Outside the city, dramatic gorges, time-trodden villages with medieval churches and the spectacular mountains of Psiloritis are waiting to be explored. The fertile valley of Anogia offers fragrant orchards, olive groves and vineyards, as well as quaint villages where locals live a pastoral lifestyle that has remained unchanged for centuries.

Rethymnon is famous for its beaches on both the north and south coasts, its ancient architecture in the Old Town (including one of the best-preserved castles on the island), and the authentic Cretan food that can be found in its many tavernas and restaurants. It’s also a great base from which to explore the west of the island, with several of its most famous monasteries and scenic hiking routes.


Located in the western part of Crete, Chania stretches across 2376 square kilometers and borders Heraklion and Rethymno prefectures. It’s washed by the Mediterranean Sea, the Cretan Sea and the Libyan Sea. The city was one of the most important Minoan cities in ancient times. Its rich history continued through the Medieval period too. This is why Chania has a unique mixture of Eastern and Western culture, architecture and tradition.

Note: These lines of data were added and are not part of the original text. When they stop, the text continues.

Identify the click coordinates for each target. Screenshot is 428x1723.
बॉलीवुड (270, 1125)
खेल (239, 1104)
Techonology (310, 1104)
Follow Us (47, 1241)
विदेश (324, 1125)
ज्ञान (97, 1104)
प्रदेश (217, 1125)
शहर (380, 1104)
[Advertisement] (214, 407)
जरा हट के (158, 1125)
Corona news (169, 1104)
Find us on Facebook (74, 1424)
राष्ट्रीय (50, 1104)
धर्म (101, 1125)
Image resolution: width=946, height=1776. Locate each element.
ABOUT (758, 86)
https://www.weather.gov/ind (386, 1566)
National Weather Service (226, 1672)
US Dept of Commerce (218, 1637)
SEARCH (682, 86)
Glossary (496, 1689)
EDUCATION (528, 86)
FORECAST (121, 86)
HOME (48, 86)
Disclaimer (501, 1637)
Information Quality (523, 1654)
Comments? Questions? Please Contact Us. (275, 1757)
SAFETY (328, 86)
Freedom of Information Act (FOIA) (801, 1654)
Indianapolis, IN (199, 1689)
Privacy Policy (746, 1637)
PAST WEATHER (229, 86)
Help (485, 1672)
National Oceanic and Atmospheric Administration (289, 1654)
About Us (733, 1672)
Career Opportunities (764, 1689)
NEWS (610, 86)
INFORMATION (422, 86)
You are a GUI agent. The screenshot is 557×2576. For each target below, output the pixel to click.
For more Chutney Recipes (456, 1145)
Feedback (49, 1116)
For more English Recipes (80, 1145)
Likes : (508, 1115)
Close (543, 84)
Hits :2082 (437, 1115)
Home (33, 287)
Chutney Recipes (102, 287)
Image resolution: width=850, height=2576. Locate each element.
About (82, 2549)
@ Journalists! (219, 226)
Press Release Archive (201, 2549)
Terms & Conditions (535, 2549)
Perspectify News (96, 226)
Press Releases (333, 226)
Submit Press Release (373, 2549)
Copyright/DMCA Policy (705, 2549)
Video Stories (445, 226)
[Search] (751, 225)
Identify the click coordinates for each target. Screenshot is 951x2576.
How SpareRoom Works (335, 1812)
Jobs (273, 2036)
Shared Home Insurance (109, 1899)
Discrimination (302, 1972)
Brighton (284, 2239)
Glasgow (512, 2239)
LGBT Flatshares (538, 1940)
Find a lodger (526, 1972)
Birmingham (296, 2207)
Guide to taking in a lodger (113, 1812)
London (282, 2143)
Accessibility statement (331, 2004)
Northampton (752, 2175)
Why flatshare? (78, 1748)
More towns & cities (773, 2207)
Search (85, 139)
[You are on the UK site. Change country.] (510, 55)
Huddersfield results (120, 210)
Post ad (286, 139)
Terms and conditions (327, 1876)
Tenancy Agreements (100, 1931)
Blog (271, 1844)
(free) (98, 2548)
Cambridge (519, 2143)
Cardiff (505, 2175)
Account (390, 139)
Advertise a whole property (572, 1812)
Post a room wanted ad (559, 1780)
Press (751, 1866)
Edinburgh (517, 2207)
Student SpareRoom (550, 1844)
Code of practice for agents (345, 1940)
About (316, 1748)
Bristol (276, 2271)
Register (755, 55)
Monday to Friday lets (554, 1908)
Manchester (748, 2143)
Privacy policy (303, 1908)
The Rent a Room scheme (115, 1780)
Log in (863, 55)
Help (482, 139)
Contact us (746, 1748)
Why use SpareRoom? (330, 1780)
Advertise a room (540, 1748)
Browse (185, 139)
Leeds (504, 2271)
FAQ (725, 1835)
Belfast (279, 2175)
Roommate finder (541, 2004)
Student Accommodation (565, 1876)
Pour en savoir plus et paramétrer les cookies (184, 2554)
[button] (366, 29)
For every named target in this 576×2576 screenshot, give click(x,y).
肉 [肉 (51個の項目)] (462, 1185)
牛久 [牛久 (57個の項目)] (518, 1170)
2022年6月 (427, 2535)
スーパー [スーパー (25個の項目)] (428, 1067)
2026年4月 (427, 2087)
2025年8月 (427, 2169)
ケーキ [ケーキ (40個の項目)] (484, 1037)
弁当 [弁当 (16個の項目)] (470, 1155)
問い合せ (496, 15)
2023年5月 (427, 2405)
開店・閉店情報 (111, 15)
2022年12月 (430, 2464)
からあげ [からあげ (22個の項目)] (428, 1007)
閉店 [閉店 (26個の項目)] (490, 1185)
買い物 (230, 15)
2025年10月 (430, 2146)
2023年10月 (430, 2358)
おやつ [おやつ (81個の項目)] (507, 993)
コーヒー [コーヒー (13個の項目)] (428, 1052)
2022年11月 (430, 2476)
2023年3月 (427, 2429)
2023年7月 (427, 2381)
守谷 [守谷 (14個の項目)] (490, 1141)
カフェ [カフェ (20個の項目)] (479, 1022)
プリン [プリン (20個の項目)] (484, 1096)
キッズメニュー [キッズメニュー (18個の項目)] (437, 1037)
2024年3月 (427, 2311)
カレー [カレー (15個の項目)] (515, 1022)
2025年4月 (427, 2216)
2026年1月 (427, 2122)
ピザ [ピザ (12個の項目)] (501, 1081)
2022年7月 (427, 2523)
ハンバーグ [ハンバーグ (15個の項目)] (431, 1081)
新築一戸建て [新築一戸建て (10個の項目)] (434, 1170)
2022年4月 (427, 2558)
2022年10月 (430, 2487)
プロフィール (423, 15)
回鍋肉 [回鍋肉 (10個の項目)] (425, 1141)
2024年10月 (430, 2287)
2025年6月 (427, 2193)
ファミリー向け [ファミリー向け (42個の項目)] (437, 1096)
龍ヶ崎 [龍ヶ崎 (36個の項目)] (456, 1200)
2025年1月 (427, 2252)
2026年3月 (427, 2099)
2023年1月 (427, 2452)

The edifices of the Old Town testify to that heritage. Romans, Byzantines, Venetians and Ottomans all settled here at different points in time, leaving their mark on this spirited, multicultural corner of the island.

Wandering the cobblestone streets, you’ll find yourself in front of awe-inspiring buildings and sites, from the Old Harbor to the Venetian lighthouse and the Grand Arsenal. The enchanting Chania Archaeological Museum is also worth visiting, as it displays a broad selection of finds from excavations in the area. From there, head to the Gouverneto Monastery, one of the best examples of orthodox monastery architecture in Crete. It offers breathtaking views over the azure waters of Ammoudara Beach.


Crete’s most renowned archaeological site is Knossos. During the Minoan period, a remarkable civilization flourished here, revealing complex palaces and sophisticated culture that has inspired mythologies across the world. Trace the spark of Greek genius as you travel to this storied island on our escorted Smithsonian Journey.

The largest of the palaces erected by the Bronze Age people of Knossos is now home to a museum that reveals much about this mysterious people and their sophisticated society. First excavated by a local businessman, Minos Kalokairinos, in 1878, Knossos was later rebuilt and expanded by a British archaeologist, Arthur Evans. Evans is often credited with discovering the Minoan Civilization, but the work of Kalokairinos and other workers at the site uncovered most of what we know today about this fascinating ancient culture.

What we do know is that these “palaces” were more than residences—they served as hubs of activity and trade. In addition to storing and displaying wealth, they likely housed workshops where goods were made such as ceramics (especially Kamares Ware), seal stone carving, weaving, and gold working. They also may have served as a court where the government operated. The palaces were so busy that a system of written script was developed—the Cretan Hieroglyphic—to keep records on tablets and nodules.